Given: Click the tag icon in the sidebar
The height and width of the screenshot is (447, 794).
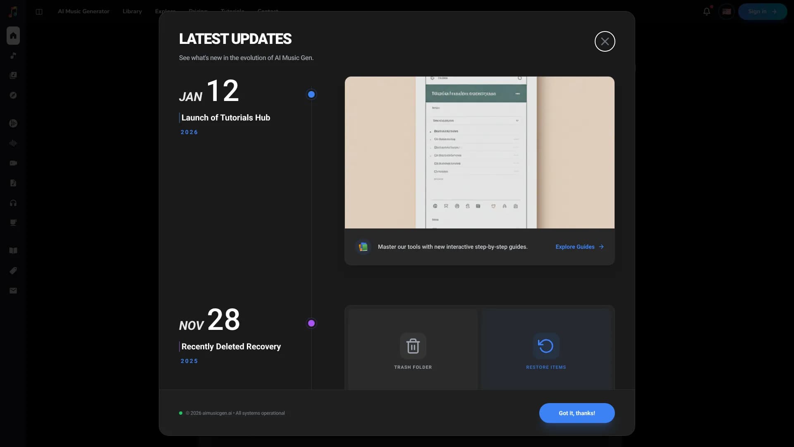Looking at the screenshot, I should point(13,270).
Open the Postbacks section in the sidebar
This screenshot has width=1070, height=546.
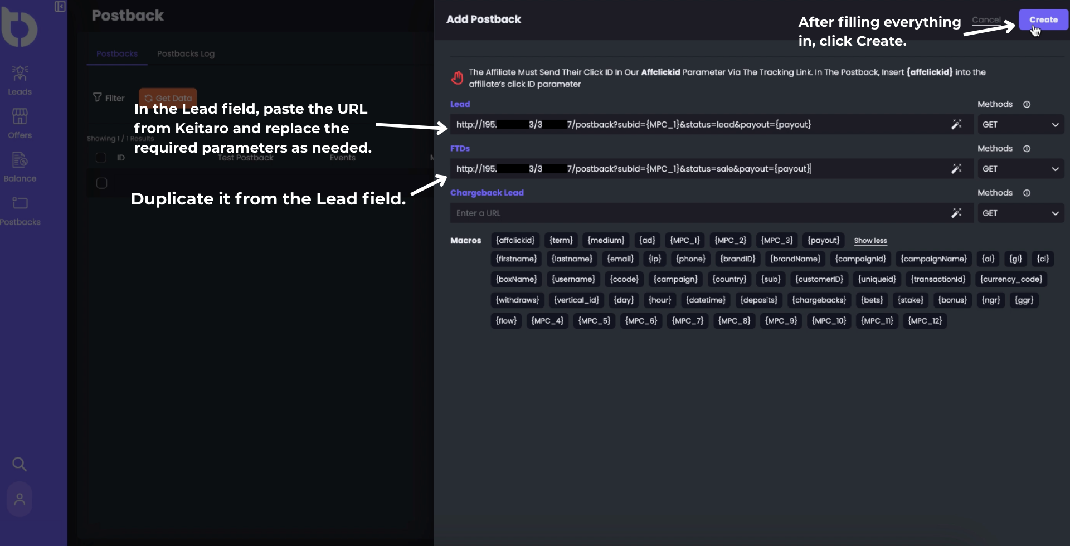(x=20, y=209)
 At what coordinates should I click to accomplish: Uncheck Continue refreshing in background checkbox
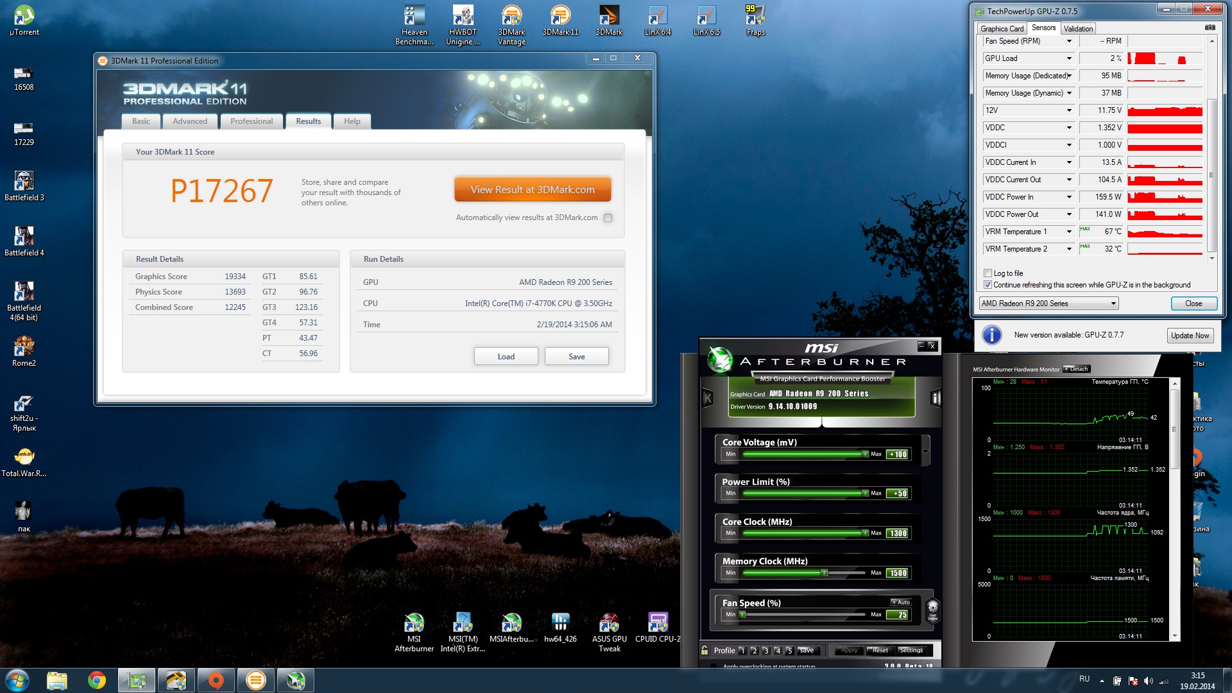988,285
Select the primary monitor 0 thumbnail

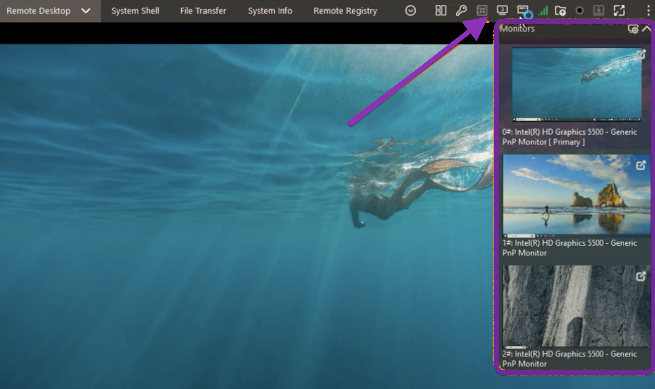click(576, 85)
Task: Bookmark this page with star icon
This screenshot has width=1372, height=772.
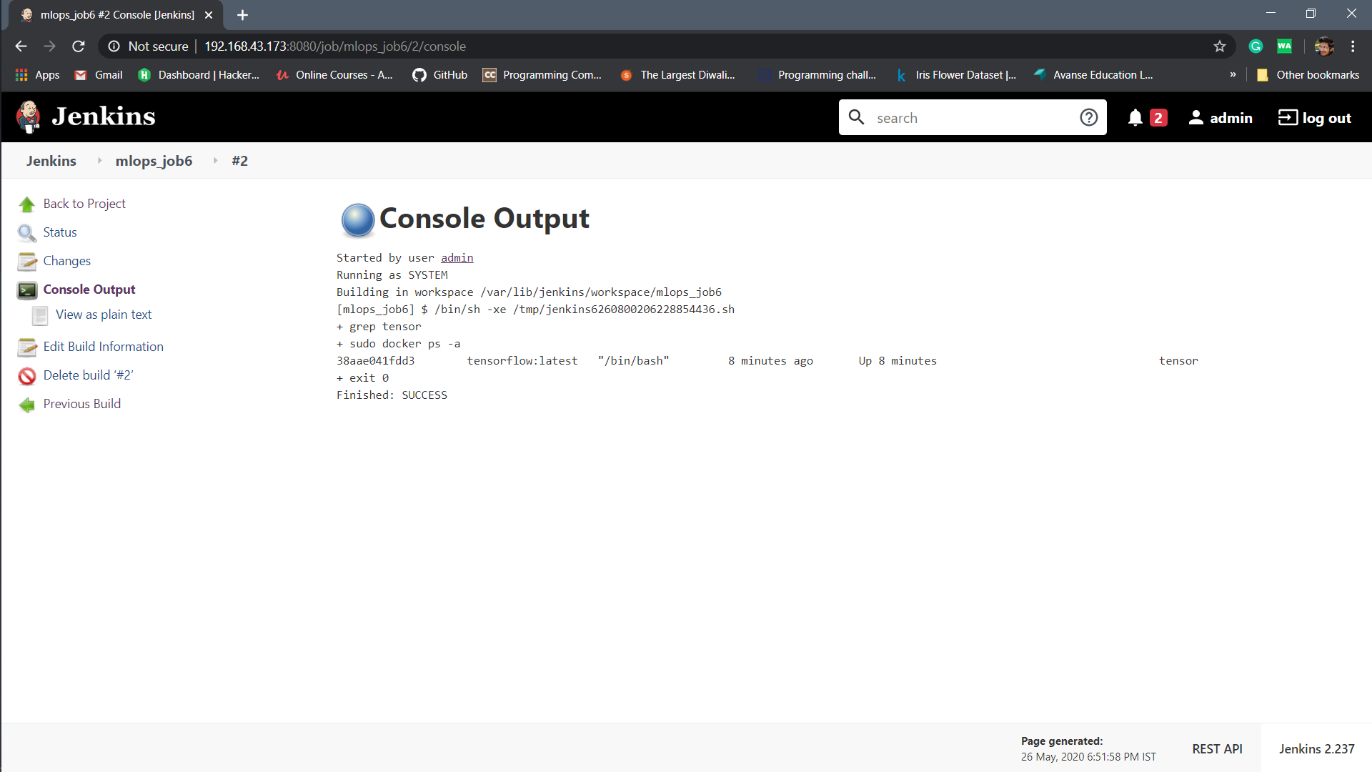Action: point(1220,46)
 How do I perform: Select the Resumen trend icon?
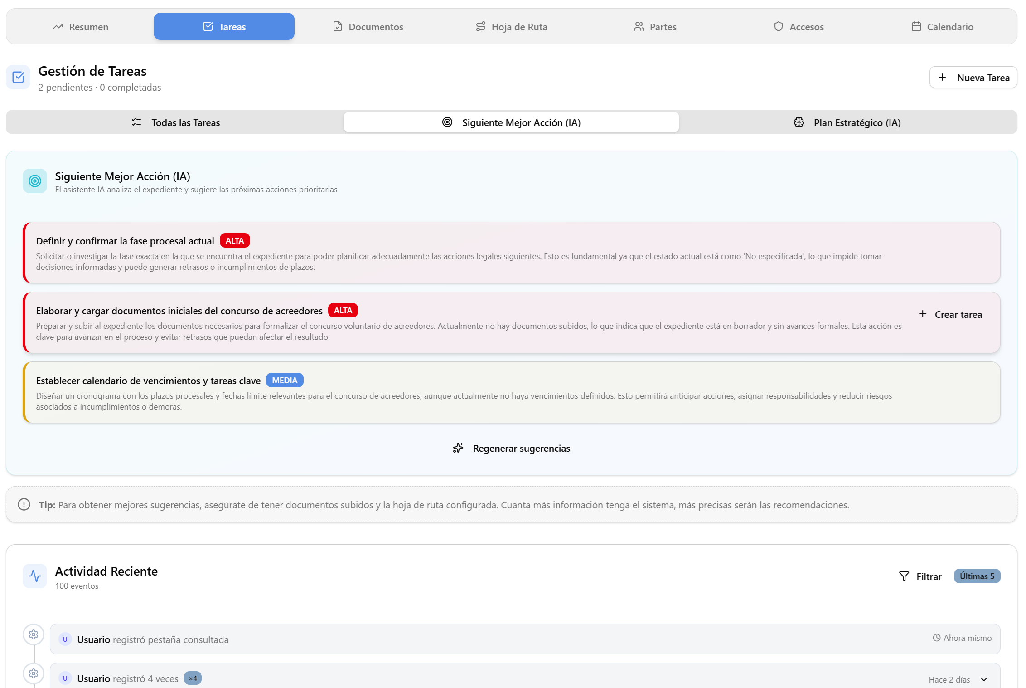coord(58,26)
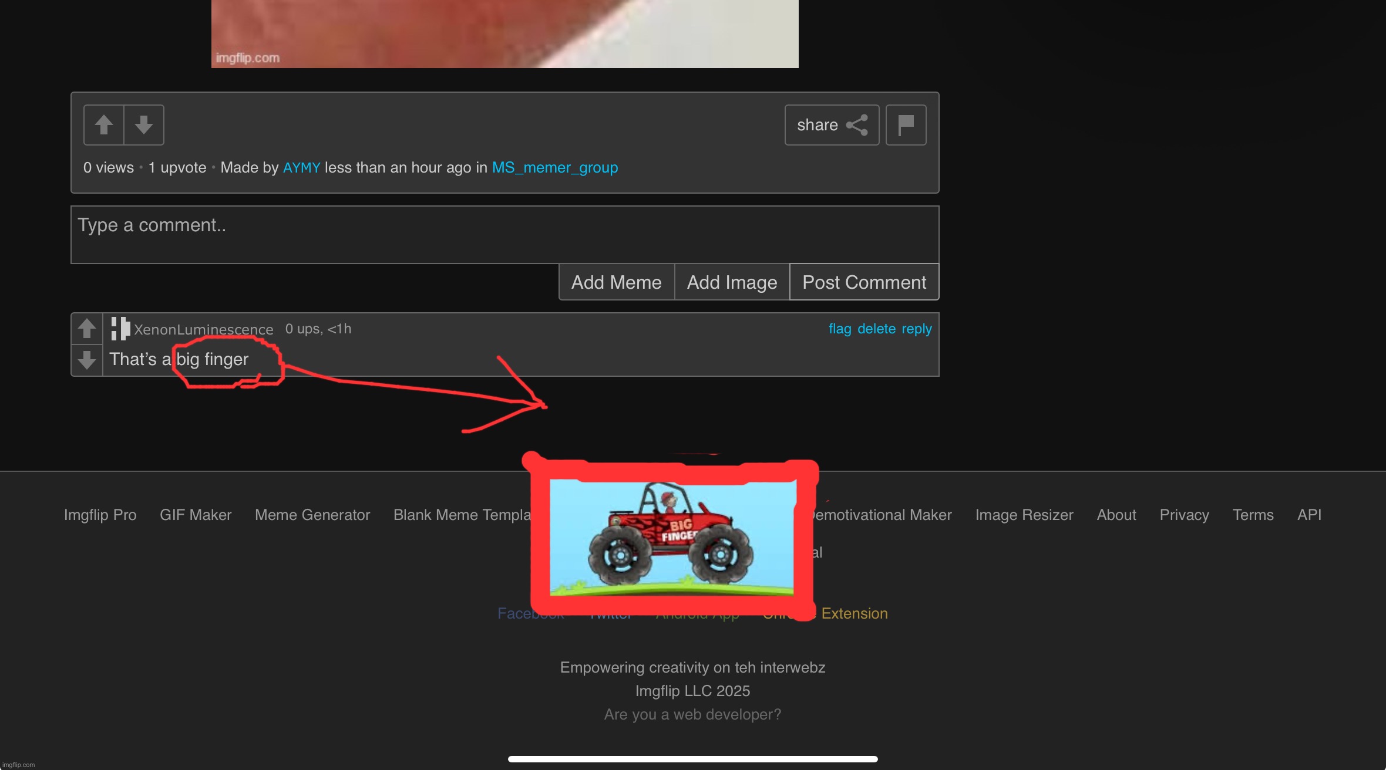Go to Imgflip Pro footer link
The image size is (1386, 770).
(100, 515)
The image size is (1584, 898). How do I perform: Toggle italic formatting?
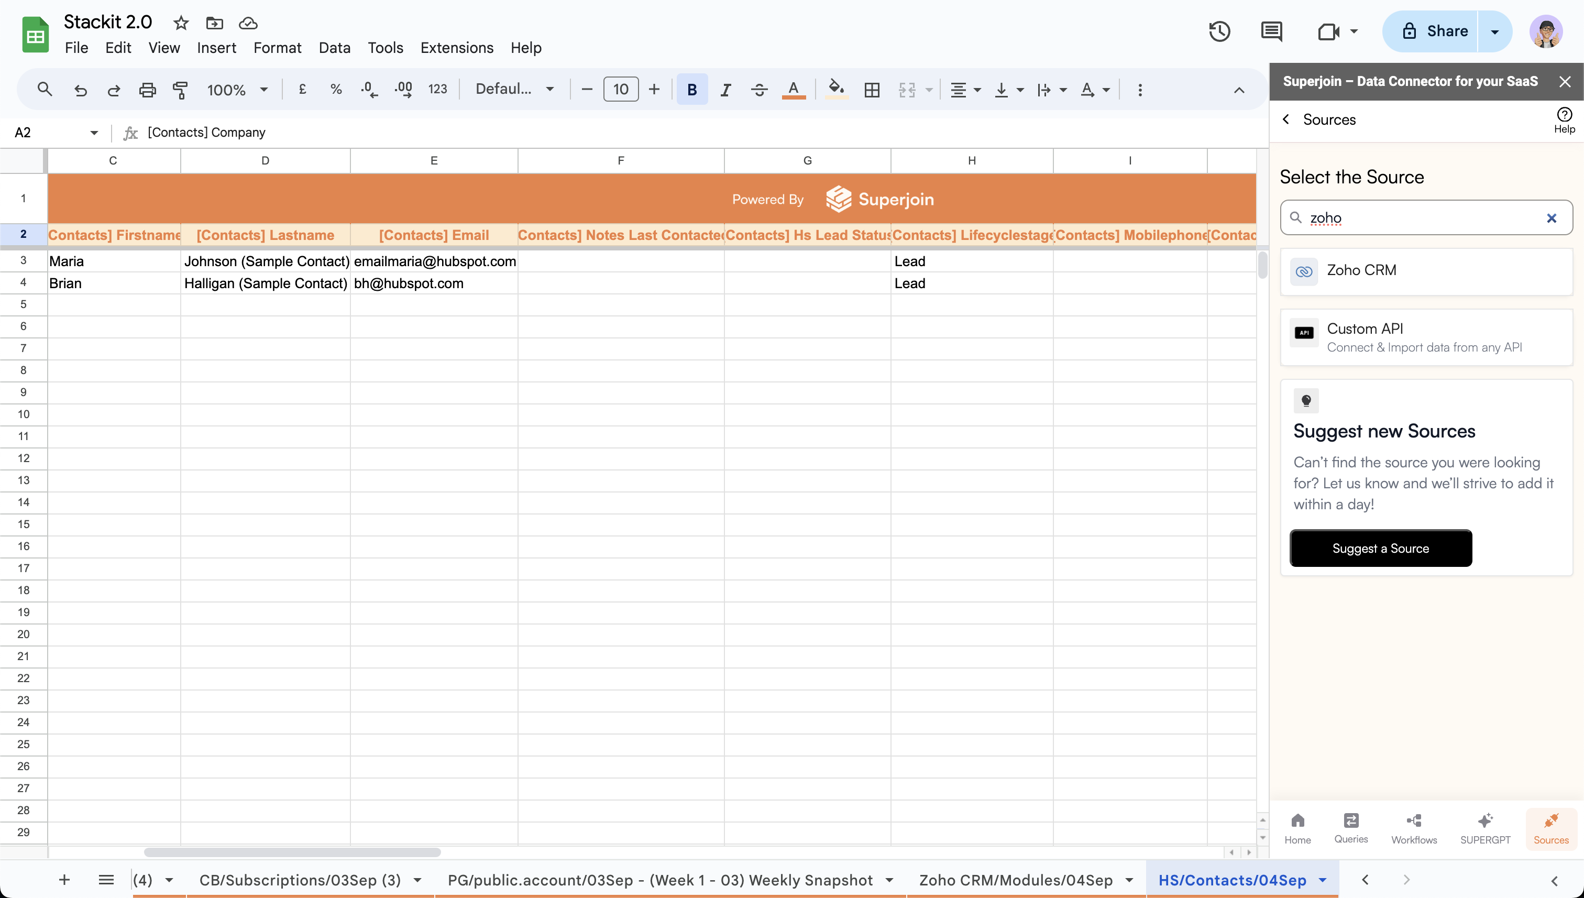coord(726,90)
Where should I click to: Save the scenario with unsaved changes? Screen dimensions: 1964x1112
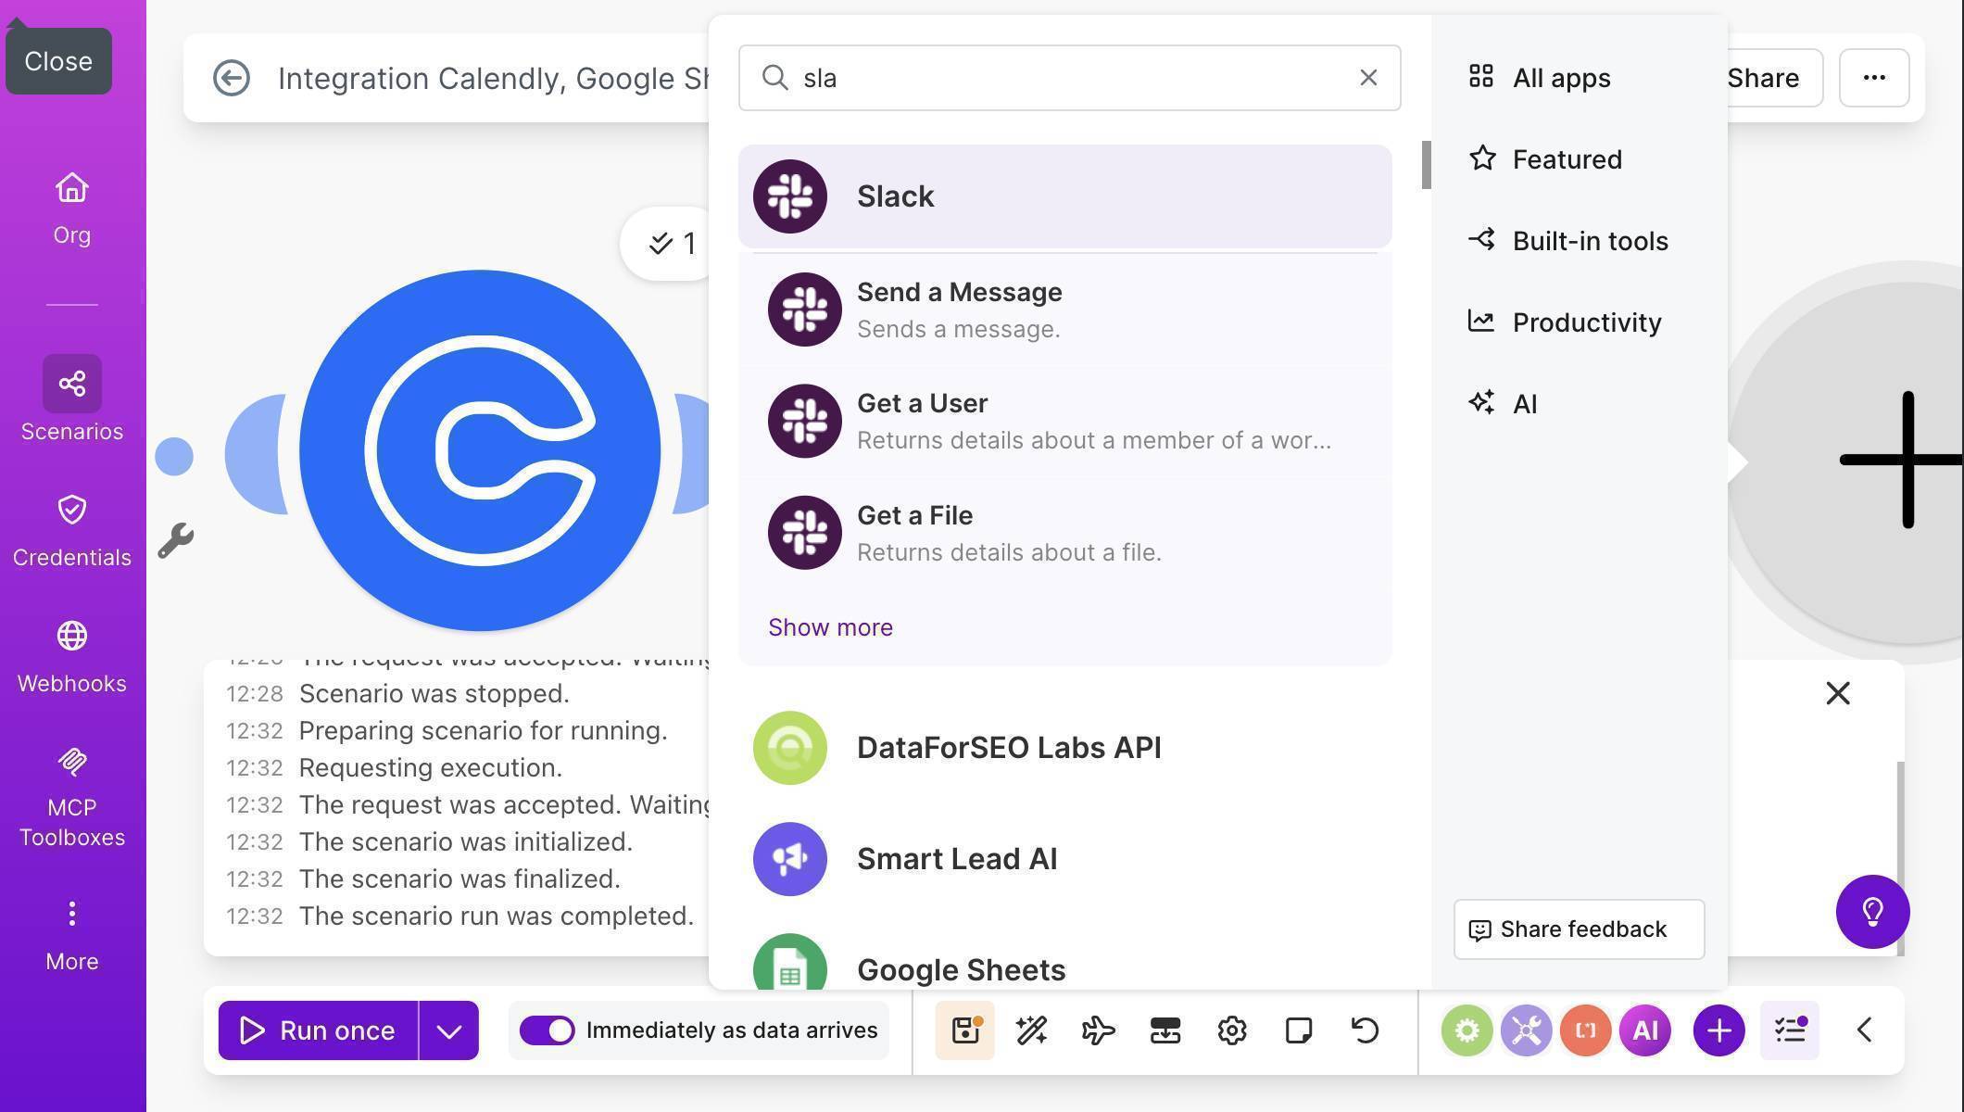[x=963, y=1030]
___
_EXERCISE OBJECTIVE:_ Before handing back the copy, remove the pictures; otherwise print the data exactly.

_TASK RESPONSE:_
Given: Click the tag icon in the sidebar
The height and width of the screenshot is (447, 794).
Looking at the screenshot, I should point(13,270).
Open the Postbacks section in the sidebar
This screenshot has width=1070, height=546.
(x=20, y=209)
 At what coordinates should I click to accomplish: Uncheck Continue refreshing in background checkbox
988,285
Select the primary monitor 0 thumbnail

click(576, 85)
Task: Bookmark this page with star icon
This screenshot has width=1372, height=772.
Action: point(1220,46)
 How do I perform: Select the Resumen trend icon?
coord(58,26)
Go to Imgflip Pro footer link
The image size is (1386, 770).
(100, 515)
The image size is (1584, 898). How do I perform: Toggle italic formatting?
coord(726,90)
Where should I click to: Save the scenario with unsaved changes? Screen dimensions: 1964x1112
[x=963, y=1030]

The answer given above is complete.